Background and purpose:
Transoral robotic surgery (TORS) and radiotherapy are both recognised as effective treatment options for early-stage HPV-associated oropharyngeal squamous cell carcinoma (HPV-OPSCC). The benefit of TORS is shorter total treatment duration, however a large proportion of patients still require adjuvant radiotherapy with or without concurrent chemotherapy.
Aims:
Given the difference in potential costs and outcome associated with these two treatments, we sought to perform an economic analysis to assess the incremental cost-effectiveness of TORS compared with radiotherapy.
Materials and methods:
We developed a Markov model to assess the cost-effectiveness of TORS versus radiotherapy for clinical stage T1-2 N0-1 (AJCC 7) HPV-OPSCC. The EQ5D from a TROG trial was used to inform the utility values for health states. Transition probabilities were sourced from literature. We adopted the Australian health care perspective to measure healthcare costs and was valued in 2023 Australian dollars (AUD). The incremental cost-effectiveness ratio (ICER) was expressed as the ratio of incremental cost against the incremental quality-adjusted life years (QALY) between two treatment groups.
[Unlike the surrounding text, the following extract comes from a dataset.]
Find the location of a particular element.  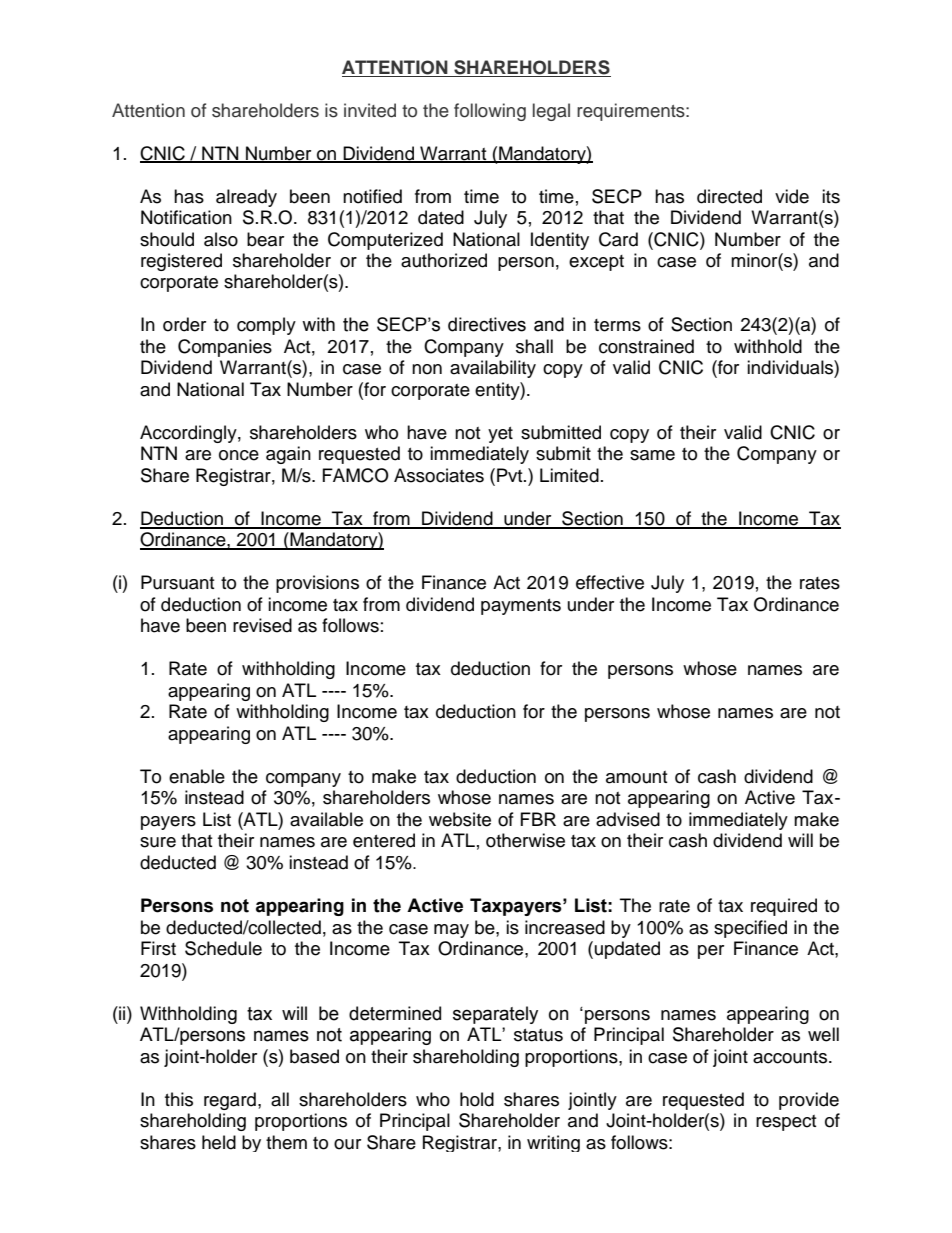

Companies is located at coordinates (225, 348).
The parameter uncertainties was assessed by sensitive analysis.
Results:
TORS and Radiotherapy yielded an average of 9.92 QALY vs. 9.91 QALY gains at a cost of $91,118 vs. $61,618 respectively. This resulted in an ICER of $1,920,005/QALY gained with TORS. ICER was very sensitive to the variation in the probability of the residual disease following TORS, utility weights of distant recurrence disease, probability of having salvage surgery for residual disease, discount rate, and the utility weights of local, regional recurrence disease.
Conclusion: In this study, from an Australian health care system perspective, TORS is unlikely to be cost-effective, compared to radiotherapy alone for early-stage HPV-OPSCC.